"Todo semeador semeia contra o presente"

Esta frase do poeta português Miguel Torga (1907-1995) certamente tem algo a dizer para nossa época, pós-moderna para alguns, contemporânea para outros, mas que tem como elemento fundante a urgência do “agora” nos diversos campos e relações estabelecidas pelos homens e mulheres deste tempo. Vivemos a corrida pelo instante que propicia mais prazer e mais gozo, não nos interessa a perspectiva da espera, já que estamos sendo educados para buscarmos a realização de nossos desejos e anseios no “agora” de nossa existência, não nos importando os custos e consequências desta procura sempre mais frenética e invasiva. Hoje, é comum verificarmos que muitas pessoas se comportam como se fossem crianças mimadas, incapazes de entenderem que nem sempre querer é poder, como reza nossa sabedoria popular. São formados não para a espera, mas se comportam como reis, exigindo a satisfação imediata de seu querer.

 

Junto a essa época imediatista, vivemos a eclipse da esperança e da aventura desafiante e enriquecedora da aposta, e consequentemente saem de cena os semeadores de futuros novos e criativos. Diante desse quadro, algumas perguntas são suscitadas para a nossa reflexão: quantos são os querem arriscar a própria vida na busca de horizontes inimagináveis? Quem quer apostar ainda hoje na construção de relacionamentos sólidos que implicam em compromisso e entrega?
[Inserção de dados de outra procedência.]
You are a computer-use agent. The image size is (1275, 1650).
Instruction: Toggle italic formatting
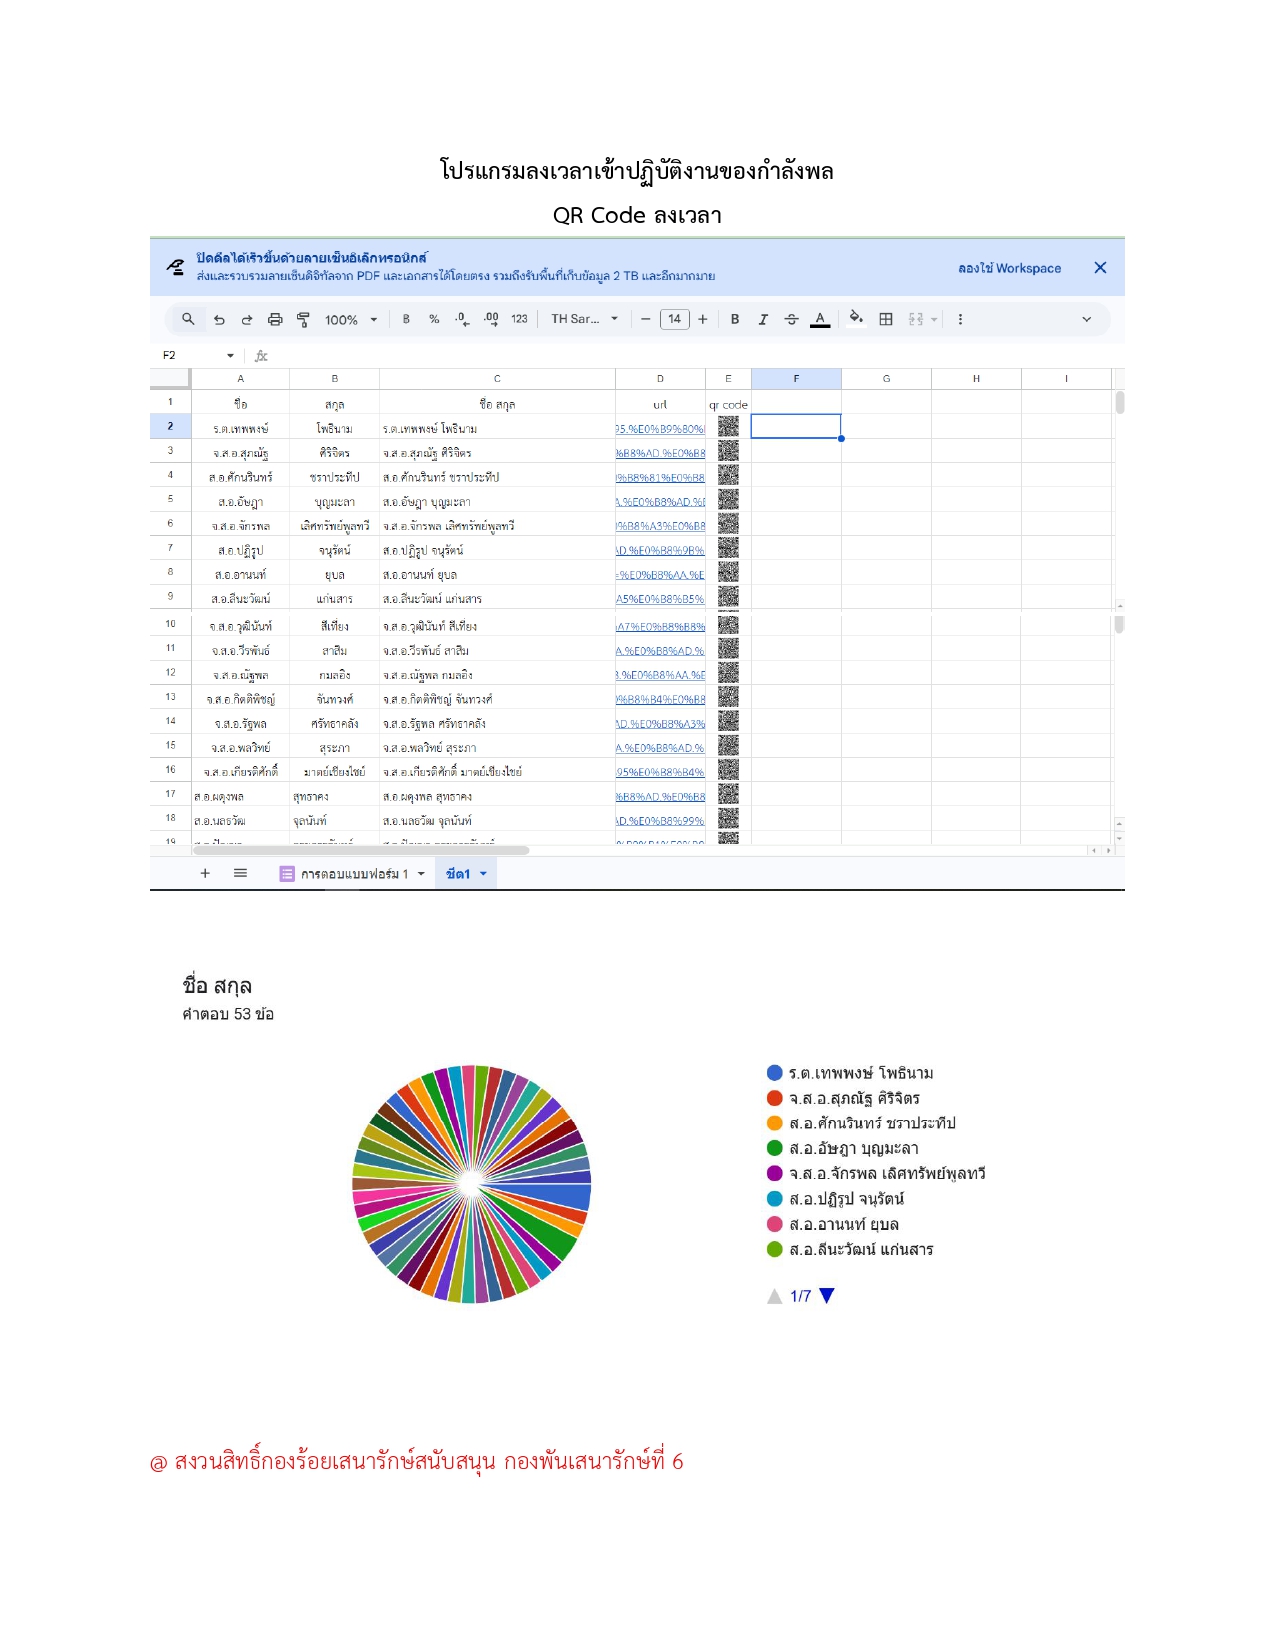point(763,319)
Quem são aqueles que semeiam contra o presente obscuro e se põe a cuidar da seara, na espera de uma colheita abundante de vidas que se renovam a cada dia, e por isso mesmo, capazes de inserirem uma novidade autêntica na sociedade da massificação e da cópia?

 

A vocação de ser semeador está presente no âmago de todo ser que percebe sua vida como dom, e assim, se põe a partilhar aquilo que um dia ele(a) recebeu como dádiva daquele que é Absoluto, o doador da vida. O pensador cristão Louis Evely dizia que “a pessoa é uma essência que possui muito mais futuro do que passado e presente”. Mas para ser semeador é preciso aprender a paciência, que por sinal está em falta hoje em dia, como também há que se domar o ímpeto do imediatismo que quer ver os resultados do investimento o mais rápido possível. Uma pessoa tem um futuro infinito, indeterminado. Toda a eternidade é necessária para o desenvolvimento pleno das energias e potencialidades que habitam em nossa humana existência, parafraseando Evely. Para ser semeador é preciso Crer! Crer na potencialidade da semente lançada na terra, crer na vida oculta e frágil que se deixa “quebrar a casca”, morrer, para dar vida ao inimaginável, ao pleno de novidade. Em outras palavras, o semeador é aquele que acredita diante do presente tão árido, que no primeiro momento parece ser tão hostil ao desenvolvimento da vida, mas ele sabe que existem ali os meios necessários para que as promessas de hoje, se realizem amanhã. Mas este, não semeia para o presente, mas semeia para o futuro. A semente lançada hoje precisa de tempo para ser gestada com cuidado, de modo que amanhã seus rebentos nasçam, e outros se disponham a recolherem as espigas que saciaram tantas fomes. E pensar que um dia ela foi uma frágil e pobre semente! É preciso ter os olhos educados para se acreditar no invisível que esconde um tesouro. Ser capaz de semear para o futuro significa cuidar do campo recebido e aguardar na expectativa alegre de um dia o mesmo campo se abrir em flor, anunciando a chegada do fruto novo. Todo semeador se percebe limitado, porque reconhece que embora ele semeie, regue, cuide da semente lançada no campo, existe um momento em que ele não pode fazer mais nada, não compete a ele dar o frescor da vida à semente, fazê-la crescer e dar frutos, pois tudo isso é dom! Só compete ao semeador à arte de semear e a arte do cuidado, e ele sabe que não semeará em vão!

 

“Todo semeador semeia contra o presente”, vocação estranha e louca essa do semeador, pensaram os apressados filhos da modernidade. Mas aqueles que são movidos pela esperança, que possuem vocação para o cuidado, que se percebem limitados, mas nem por isso, incapazes de fazer crescer o novo, semearam sempre, não para o presente, mas para o que a-divir, com a certeza de um vidente de searas do futuro.